Over 90 percent of teachers make or seek out their own materials—a situation that’s time-consuming for educators and can be inequitable for students. Quality on the lesson-sharing websites that many teachers turn to varies, and it’s not uncommon for materials to include errors or racist stereotypes.

Most school districts that try to address this issue turn to curriculum companies, purchasing an off-the-shelf program that can then be adapted to fit their needs. But over the past few years, several big city districts have gone a different route, launching projects to create their own homegrown curricula.

In 2018, Baltimore city schools unveiled “Bmore Me,” a series of social studies units grounded in the city’s history and civic society. Other projects have spanned multiple subjects: Last school year, Chicago schools debuted its Skyline curriculum, which offers pre-K-12 lessons in English/language arts, math, science, social studies, world languages, and arts.

New York City, too, announced plans to create a culturally responsive English/language arts and math curriculum in 2021, though it has reportedly since scaled back the project.

The decision to create materials isn’t for lack of options. There’s an abundance of choice in ELA and math, especially, with an increasing number of commercial products receiving high marks from independent reviewers like EdReports. But district officials and advocates say that their work still fills an unmet need—for materials that are aligned to standards and coherent across grade levels, but also reflective of the city where they live and the students they serve.

“Do you see yourselves in this curriculum? Do you feel a sense of relevance with your peers and your community? We really see that as a core outcome,” said Mary Beck, the acting chief of teaching and learning for Chicago Public Schools.

Still, as the recent changes to the scope of New York’s work demonstrates, building a full set of resources in-house is an expensive, uphill climb. New York had originally set aside $202 million for its curriculum; Chicago spent $135 million in upfront costs.

“There’s a real science and smarts behind how to construct a thoughtful curriculum,” said Cami Anderson, the founder and CEO of ThirdWay Solutions, a consulting group that works with organizations on social equity issues, and a former superintendent in Newark, N.J.

“What you teach in what sequence, how you spiral it, whether you teach math concept x before y,” she said. “I’m one of those people who are … glad that there are experts out there who think about that 24/7.”

» REQUIRED ACTIONS
1. Translate this sentence from the article on school districts building their own curricula into Spanish: "The decision to create materials isn’t for lack of options."
2. Extend the article on school districts building their own curricula, picking up after its final sentence.

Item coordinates
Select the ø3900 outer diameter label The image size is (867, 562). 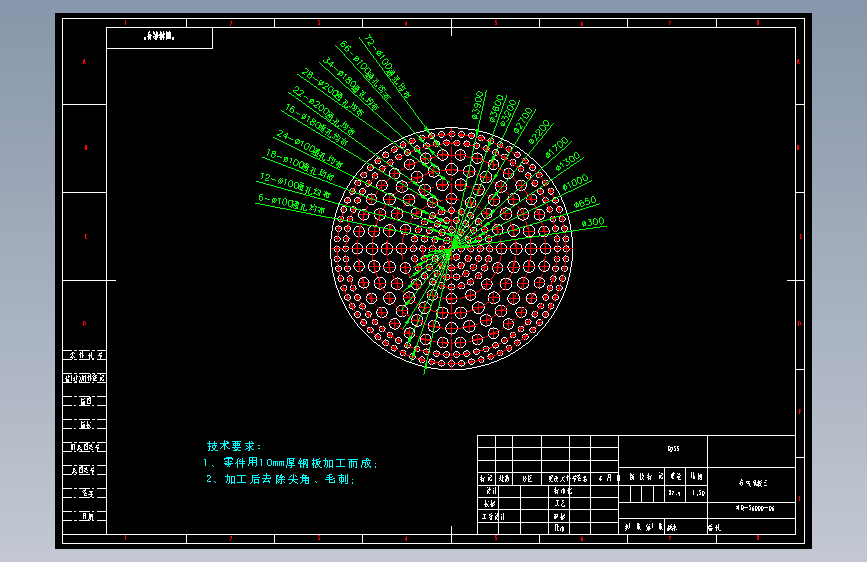click(478, 105)
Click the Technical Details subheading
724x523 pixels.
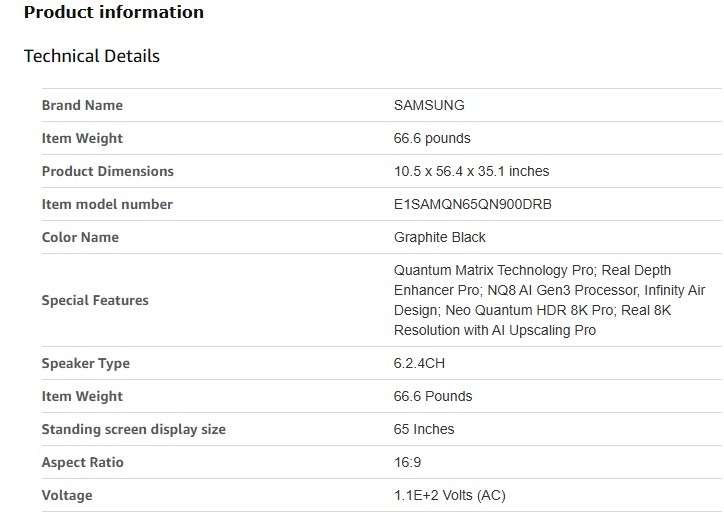[x=92, y=56]
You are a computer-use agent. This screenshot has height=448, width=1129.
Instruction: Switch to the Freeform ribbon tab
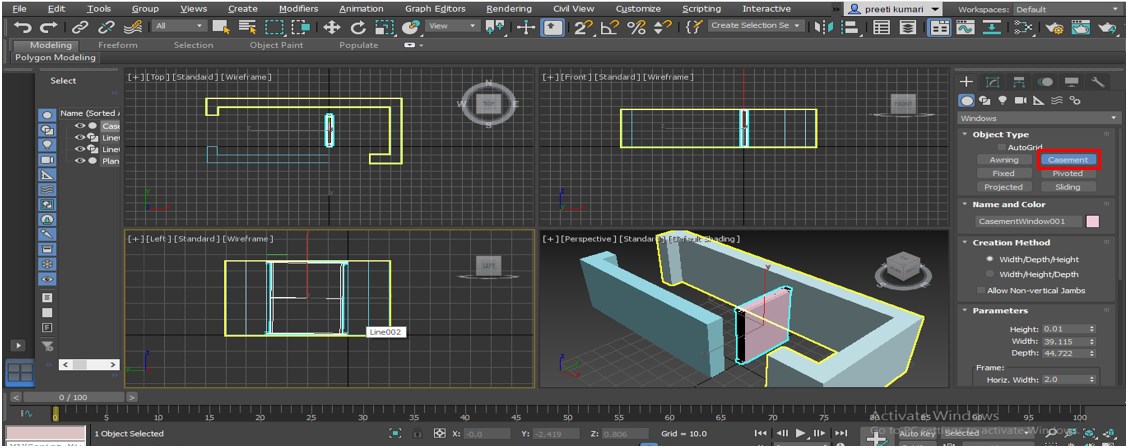(118, 45)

» RESULTS
1. La decisión de crear materiales no se debe a la falta de opciones.

2.
Giving kids a ‘deep understanding of their history’

Whether it’s bought off the shelf or created in-house, all strong curricula share certain qualities, experts say.

It’s aligned to state learning standards and gives students rigorous, grade-level work. It’s designed to be coherent through the grade levels, so that students build on their knowledge and skills from year to year—one critical part of strengthening reading comprehension. It’s culturally responsive, reflecting students’ lives and identities while also introducing them to new ideas. It’s based on research about how students learn. And it’s written in a way that’s usable—that makes it easy for teachers to plan lessons and teach.

Over the years, the curriculum market has improved so that there are more options that meet many of those criteria, Anderson said. But that doesn’t mean districts won’t have to tweak products to meet their needs, she added: “You’re always having to solve for something,” she said.

Even so, she thinks that it makes sense for districts to pick something on the market as a foundation, and adjust from there—at least in ELA and math, where options are stronger than science and social studies, she said.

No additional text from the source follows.